Da OMPTL und die Standard-Template-Library auf C++-Template setzen, ist es virtuell nicht möglich, Libraries von Templates zu erstellen. Virtuell deshalb, weil der aktuelle C++-Standard (ISO/IEC 14882:2003) zwar das Schlüsselwort »export« vorsieht, um die klassische Trennung zwischen Header, Source und Library zu ermöglichen, doch leider gibt es nur einen beziehungsweise zwei Compiler, die dieses Schlüsselwort tatsächlich implementieren: Comeau C++ [http://www.comeaucomputing.com/4.0/docs/userman/export.html] sowie der in der Betaversion kommerziell gescheiterte Borland C++ Builder X [http://en.wikipedia.org/wiki/C%2B% 2B#Standards_compliance].

Beide basieren auf dem C++-Compiler-Frontend der Edison Design Group (EDG) [http://www.edg.com/index.php?location=c_frontend], dessen Team drei Mannjahre für die Implementation des »export«-Schlüsselworts benötigte. Zum Vergleich veranschlagt [http://www.open-std.org/jtc1/sc22/wg21/docs/papers/2003/n1426.pdf] die Implementation eines kompletten Java-Compilers mit zwei Mannjahren.

EDG berichtet unter anderem von multiplen und hierarchischen Symboltabellen statt einer einzelnen, flachen. Da bekommen die Begriffe "Hardcore Programming" und "State" (in Anlehnung an den im Jargon-File erwähnten "state", quasi Entropie im Kopf) eine ganz herausragende Bedeutung. Und wenn ich mich nicht täusche, so gab es auch beim EDG-Frontend nie die Funktionalität, Templates dynamisch einzulinken.

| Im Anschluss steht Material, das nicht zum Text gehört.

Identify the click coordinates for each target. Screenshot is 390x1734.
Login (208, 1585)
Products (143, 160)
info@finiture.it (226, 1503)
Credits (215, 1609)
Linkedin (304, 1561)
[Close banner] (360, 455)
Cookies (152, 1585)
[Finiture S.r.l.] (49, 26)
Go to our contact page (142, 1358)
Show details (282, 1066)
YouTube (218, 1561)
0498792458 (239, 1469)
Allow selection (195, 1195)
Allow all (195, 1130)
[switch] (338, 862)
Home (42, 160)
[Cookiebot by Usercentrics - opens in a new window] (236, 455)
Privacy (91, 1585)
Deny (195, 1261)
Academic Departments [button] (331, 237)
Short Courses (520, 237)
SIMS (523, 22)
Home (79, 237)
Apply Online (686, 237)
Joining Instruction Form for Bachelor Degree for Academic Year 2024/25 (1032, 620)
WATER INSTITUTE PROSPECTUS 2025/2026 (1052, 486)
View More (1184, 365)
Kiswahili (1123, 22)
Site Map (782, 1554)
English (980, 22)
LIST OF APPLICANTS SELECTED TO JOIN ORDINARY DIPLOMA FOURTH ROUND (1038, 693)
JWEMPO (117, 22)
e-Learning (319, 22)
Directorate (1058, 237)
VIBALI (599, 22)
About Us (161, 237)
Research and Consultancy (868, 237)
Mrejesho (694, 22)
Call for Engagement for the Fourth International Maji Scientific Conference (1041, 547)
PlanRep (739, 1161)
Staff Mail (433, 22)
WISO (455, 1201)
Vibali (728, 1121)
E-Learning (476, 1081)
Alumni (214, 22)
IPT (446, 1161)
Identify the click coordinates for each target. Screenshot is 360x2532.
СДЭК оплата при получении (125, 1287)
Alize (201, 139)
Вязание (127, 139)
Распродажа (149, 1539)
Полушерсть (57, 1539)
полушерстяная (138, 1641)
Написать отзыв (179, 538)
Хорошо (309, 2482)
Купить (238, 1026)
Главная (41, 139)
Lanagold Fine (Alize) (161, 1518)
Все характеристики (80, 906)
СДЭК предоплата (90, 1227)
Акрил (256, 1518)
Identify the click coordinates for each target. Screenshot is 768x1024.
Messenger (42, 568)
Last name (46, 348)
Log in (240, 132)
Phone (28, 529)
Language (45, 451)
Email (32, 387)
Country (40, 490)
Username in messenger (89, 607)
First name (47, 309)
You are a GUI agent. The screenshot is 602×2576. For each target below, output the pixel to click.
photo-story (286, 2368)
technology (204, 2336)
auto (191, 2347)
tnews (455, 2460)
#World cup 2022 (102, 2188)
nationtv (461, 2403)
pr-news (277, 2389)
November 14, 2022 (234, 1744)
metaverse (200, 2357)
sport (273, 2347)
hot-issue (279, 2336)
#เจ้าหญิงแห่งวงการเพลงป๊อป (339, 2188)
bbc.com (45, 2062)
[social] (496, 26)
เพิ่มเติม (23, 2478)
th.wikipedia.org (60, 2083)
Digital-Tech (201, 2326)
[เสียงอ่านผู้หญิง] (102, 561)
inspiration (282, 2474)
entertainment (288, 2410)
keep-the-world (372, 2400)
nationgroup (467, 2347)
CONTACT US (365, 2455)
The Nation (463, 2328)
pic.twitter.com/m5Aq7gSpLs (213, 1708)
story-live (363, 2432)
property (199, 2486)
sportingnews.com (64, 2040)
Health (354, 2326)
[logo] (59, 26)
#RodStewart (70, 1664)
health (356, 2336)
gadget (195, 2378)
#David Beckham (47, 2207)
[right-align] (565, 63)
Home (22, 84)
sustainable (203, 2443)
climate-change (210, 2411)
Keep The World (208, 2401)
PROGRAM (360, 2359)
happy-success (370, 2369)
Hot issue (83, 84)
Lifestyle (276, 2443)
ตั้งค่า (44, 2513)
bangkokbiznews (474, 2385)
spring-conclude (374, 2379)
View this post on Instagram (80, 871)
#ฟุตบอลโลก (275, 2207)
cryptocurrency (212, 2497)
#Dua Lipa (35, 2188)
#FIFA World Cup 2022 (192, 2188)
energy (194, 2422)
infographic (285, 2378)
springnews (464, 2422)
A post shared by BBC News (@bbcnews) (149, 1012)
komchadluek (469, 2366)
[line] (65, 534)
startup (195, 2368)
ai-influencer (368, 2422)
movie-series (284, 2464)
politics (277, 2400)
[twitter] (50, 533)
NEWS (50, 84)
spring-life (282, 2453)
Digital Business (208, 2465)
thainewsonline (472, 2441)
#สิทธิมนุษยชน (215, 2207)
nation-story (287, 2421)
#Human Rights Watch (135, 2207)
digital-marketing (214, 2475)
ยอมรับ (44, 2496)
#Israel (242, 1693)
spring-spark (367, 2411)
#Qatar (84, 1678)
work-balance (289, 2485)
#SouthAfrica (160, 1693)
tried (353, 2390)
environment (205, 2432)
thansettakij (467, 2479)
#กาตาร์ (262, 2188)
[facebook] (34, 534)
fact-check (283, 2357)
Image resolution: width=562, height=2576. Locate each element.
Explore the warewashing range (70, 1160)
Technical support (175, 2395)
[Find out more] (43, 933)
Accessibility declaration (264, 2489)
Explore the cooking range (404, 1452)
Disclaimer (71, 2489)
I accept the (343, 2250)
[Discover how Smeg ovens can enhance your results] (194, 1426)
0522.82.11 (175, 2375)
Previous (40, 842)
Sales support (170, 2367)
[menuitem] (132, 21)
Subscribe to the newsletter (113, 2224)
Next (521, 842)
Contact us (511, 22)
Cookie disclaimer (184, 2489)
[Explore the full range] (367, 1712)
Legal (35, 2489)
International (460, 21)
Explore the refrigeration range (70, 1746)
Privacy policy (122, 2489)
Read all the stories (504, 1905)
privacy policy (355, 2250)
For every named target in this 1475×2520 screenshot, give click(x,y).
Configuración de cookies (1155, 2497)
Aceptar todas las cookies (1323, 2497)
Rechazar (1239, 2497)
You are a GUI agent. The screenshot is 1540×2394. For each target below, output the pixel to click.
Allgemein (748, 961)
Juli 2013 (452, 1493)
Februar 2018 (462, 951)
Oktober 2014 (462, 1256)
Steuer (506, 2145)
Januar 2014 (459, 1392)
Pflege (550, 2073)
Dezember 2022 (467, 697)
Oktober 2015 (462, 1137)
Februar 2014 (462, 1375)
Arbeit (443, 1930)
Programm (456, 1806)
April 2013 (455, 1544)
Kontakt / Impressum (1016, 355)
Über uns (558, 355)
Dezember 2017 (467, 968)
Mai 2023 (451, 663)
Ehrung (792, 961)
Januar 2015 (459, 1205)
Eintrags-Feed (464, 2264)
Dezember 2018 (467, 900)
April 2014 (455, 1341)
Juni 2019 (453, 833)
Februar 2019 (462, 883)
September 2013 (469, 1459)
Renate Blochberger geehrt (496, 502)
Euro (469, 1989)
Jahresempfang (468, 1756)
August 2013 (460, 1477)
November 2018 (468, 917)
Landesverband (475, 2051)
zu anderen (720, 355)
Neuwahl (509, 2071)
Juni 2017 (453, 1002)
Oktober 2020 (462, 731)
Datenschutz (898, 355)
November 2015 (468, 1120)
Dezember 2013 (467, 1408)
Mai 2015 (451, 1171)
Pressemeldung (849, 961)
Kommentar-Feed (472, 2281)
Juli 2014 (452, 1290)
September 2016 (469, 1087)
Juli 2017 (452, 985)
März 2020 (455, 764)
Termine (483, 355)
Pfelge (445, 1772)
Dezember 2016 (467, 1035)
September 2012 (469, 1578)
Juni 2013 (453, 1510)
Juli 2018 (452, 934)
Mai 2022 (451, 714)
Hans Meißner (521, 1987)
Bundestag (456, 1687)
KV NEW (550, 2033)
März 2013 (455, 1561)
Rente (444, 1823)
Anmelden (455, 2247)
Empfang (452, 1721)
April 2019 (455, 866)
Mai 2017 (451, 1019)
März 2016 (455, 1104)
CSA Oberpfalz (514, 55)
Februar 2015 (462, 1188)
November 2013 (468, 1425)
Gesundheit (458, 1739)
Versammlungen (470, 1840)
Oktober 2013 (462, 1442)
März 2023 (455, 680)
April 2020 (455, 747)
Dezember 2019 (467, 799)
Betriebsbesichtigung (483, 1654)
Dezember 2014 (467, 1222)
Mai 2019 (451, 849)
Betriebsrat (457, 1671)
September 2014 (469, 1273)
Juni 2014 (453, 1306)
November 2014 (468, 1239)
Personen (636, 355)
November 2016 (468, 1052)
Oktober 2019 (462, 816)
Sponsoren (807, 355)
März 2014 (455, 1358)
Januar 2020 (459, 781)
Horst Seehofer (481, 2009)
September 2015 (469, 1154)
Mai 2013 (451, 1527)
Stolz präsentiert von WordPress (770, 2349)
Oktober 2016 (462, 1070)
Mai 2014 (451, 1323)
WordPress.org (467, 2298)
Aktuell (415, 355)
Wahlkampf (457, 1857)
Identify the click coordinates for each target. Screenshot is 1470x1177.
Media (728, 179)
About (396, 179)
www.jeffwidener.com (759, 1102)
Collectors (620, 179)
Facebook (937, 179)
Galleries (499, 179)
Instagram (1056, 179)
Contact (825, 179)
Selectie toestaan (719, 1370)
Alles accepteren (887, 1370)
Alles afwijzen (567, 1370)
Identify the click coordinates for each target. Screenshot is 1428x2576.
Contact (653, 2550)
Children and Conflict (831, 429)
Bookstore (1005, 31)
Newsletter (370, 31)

Sebastian Mach, per E-Mail

Prinzipiell ist das aber möglich, zumal ich durchaus auch die Libstd++ ohne Probleme tauschen beziehungsweise updaten konnte - was wiederum freilich nicht zwischen zwei Majorversionen klappt. Mir ging es in meiner Aussage primär darum, zu verdeutlichen, dass die Basis in Form der Standardbibliothek von OMPTL nicht angetastet wird; OMPTL nutzt sie lediglich. Dass konkrete Compiler-Implementierungen durchaus mit Haken und Ösen behaftet sind, zeigt schon die Geschichte des Microsoft-Compilers. (Tim Schürmann)

Erratum

01/08, S. 64: Die Redaktion bedauert, dass sich beim Überarbeiten des Tooltipps zum Programm Fdt 0.8.5 ein Fehler eingeschlichen hat: Anders, als dort zu lesen war, kopiert das Programm SCP mit der Option »-r« auch ganze Verzeichnisse.